Senin, 07 Januari 2013

MANTRA

Periodisasi Mantra
Menurut Zuber Usman mantra termasuk kedalam periodisasi sastra kesusastraan lama yang masuk kedalam prosa lama. Karena menurut Zuber Usman periodisasi sastra terbagi atas :
a. Kesusastraan lama
b. Zaman peralihan
c. Kesusastraan baru
1). Zaman balai pustaka (1908)
2). Zaman pujangga baru (1933)
3). Zaman Jepang (1942)
4). Zaman angkatan ’45 (1945)
Dan mantra termasuk kedalam periodisasi kesusastraan lama, yang diantaranya hikayat, mite, fabel, legenda, pantun syair, gurindam, dan mantra.
Pengertian Mantra
Mantra adalah bunyi, suku kata, kata, atau sekumpulan kata-kata yang dianggap mampu "menciptakan perubahan" (misalnya perubahan spiritual). Jenis dan kegunaan mantra berbeda-beda tergantung mahzab dan filsafat yang terkait dengan mantra tersebut.
Mantra (Dewanagari: मन्त्र; IAST: mantra) berasal dari tradisi Weda i India, kemudian menjadi bagian penting dalam tradisi Hindu dan praktik sehari-hari dalam agama Buddha, Sikhisme dan Jainisme. Penggunaan mantra sekarang tersebar melalui berbagai gerakan spiritual yang berdasarkan (atau cabang dari) berbagai praktik dalam tradisi dan agama ketimuran.
Dalam Kamus Besar Bahasa Indonesia, Mantra diartikan sebagai susunan kata yang berunsur puisi (seperti rima dan irama) yang dianggap mengandung kekuatan gaib, biasanya diucapkan oleh dukun atau pawang untuk menandingi kekuatan gaib yang lain.
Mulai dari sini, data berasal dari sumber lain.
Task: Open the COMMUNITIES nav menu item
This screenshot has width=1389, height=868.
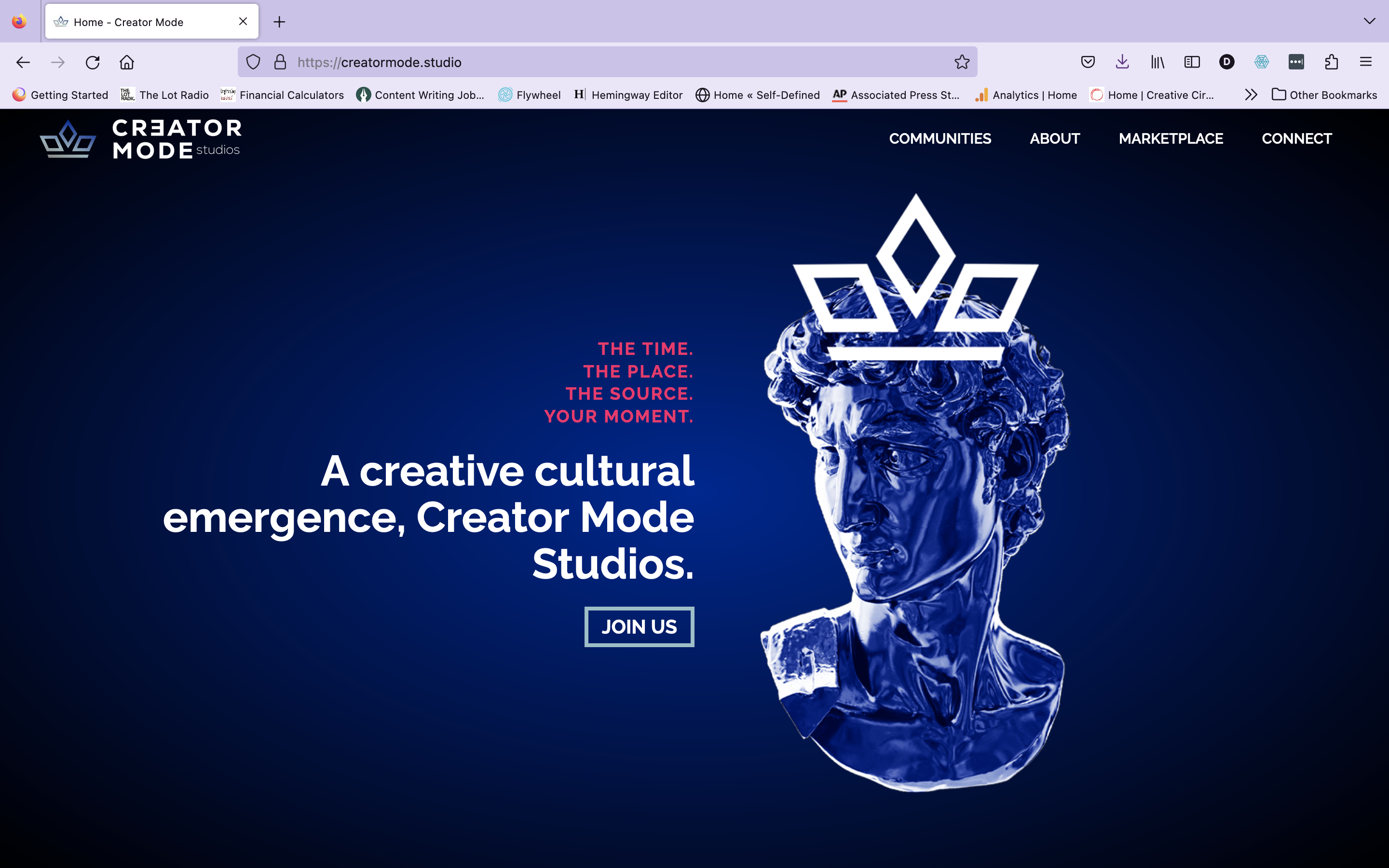Action: (940, 138)
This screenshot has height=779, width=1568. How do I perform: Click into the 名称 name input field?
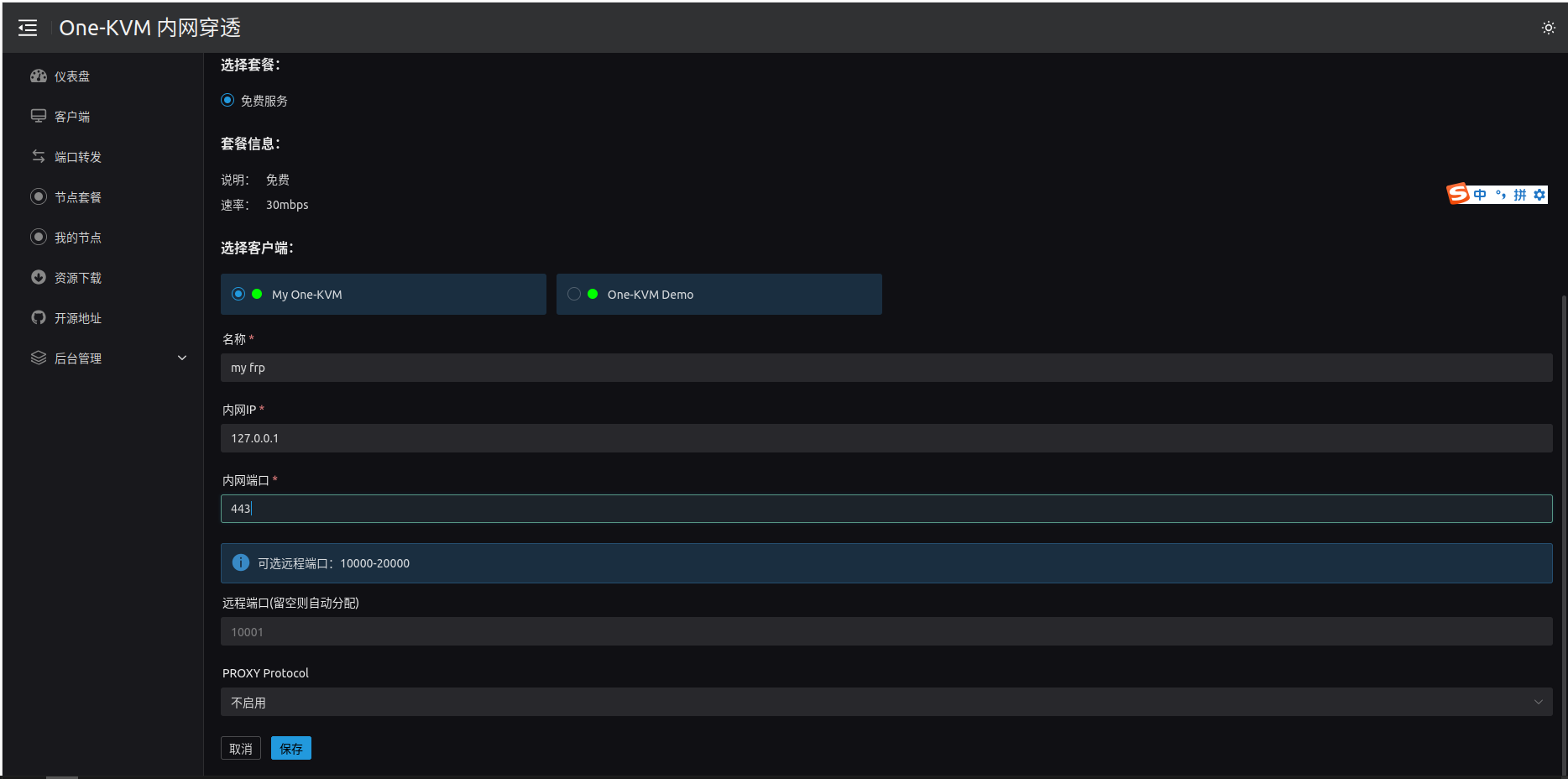click(886, 368)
Khanna (2003: hal. 21) menyatakan hubungan mantra dan yantra dengan manifestasi mental energi sebagai berikut:
Mantra-mantra, suku kata Sanskerta yang tertulis pada yantra, sejatinya merupakan 'perwujudan pikiran' yang merepresentasikan keilahian atau kekuatan kosmik, yang menggunakan pengaruh mereka dengan getaran suara.
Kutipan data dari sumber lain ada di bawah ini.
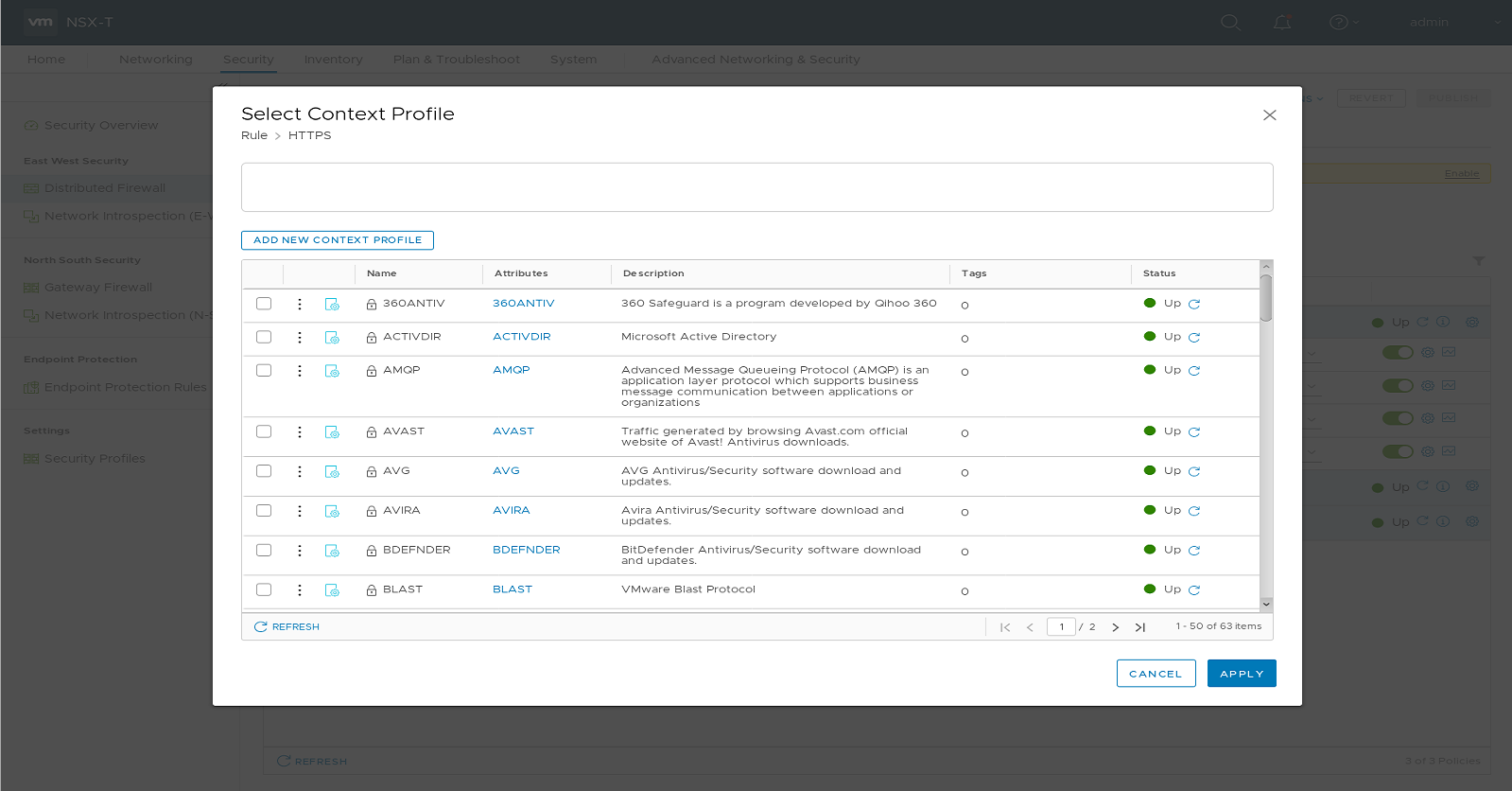Refresh the status of the BLAST profile

1194,590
Mantra juga dikenal masyarakat indonesia sebagai rapalan untuk maksud dan tujuan tertentu (maksud baik maupun maksud kurang baik). Dalam dunia sastra, mantra adalah jenis puisi lama yang mengandung daya magis. Setiap daerah di Indonesia umumnya memiliki mantra, biasanya mantra di daerah menggunakan bahasa daerah masing-masing. Mantra di dalam bahasa Minangkabau disebut juga sebagai manto, jampi-jampi, sapo-sapo, kato pusako, kato, katubah,atau capak baruak. Sampai saat ini mantera masih bertahan di tengah-tengah masyarakat di Minangkabau. Isi mantra di Minangkabau saat ini berupa campuran antara bahasa Minangkabau lama (kepercayaan animisme dan dinamisme), Melayu, bahasa Arab (pengaruh Islam) dan bahasa Sanskerta (pengaruh Hindu Budha).
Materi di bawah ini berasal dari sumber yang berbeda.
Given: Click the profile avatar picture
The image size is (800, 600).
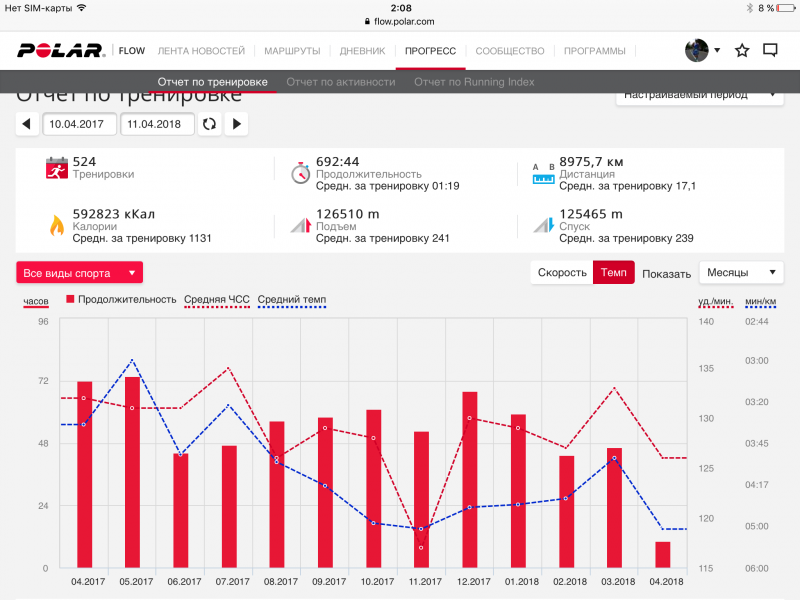Looking at the screenshot, I should [697, 50].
Mantra diambil dari kata sansekerta yaitu "mantra" atau "manir" yang merujuk pada kata-kata dalam kitab suci umat Hindu, Veda. Dalam masyarakat Melayu, mantra atau juga dikenal sebagai jampi, serapah, atau seru adalah sejenis pengucapan yang terdengar seperti puisi yang mengandung unsur sihir dan ditujukan untuk mempengaruhi atau mengontrol sesuatu hal untuk memenuhi kenginan penuturnya. Antara lain, mantra merupakan ayat yang dibaca untuk melakukan sihir, yaitu melakukan sesuatu secara kebatinan, seperti menundukkan musuh, melemahkan musuh, atau memikat wanita. Selain itu mantra dianggap memiliki kekuatan gaib yang luar-biasa yang memungkinkan pembacanya mengontrol seseorang atau alam.
Ciri-ciri Mantra
Adapun ciri-ciri mantra adalah Mantera yang berbentuk puisi, isi dan konsepnya mencerminkan kepercayaan masyarakat waktu itu, dibuat untuk satu tujuan tertentu. Biasanya, Mantra bersifat sihir simpati, yaitu sesuatu sifat disebut atau dikaitkan dengan sesuatu / seseorang agar pembaca mantra tersebut dapat memiliki sifat yang sama. Misalnya bacaan mantra, ".... Aku bukan tepuk bantal, tetapi tepuk hatimu ....." dan yang lain-lain.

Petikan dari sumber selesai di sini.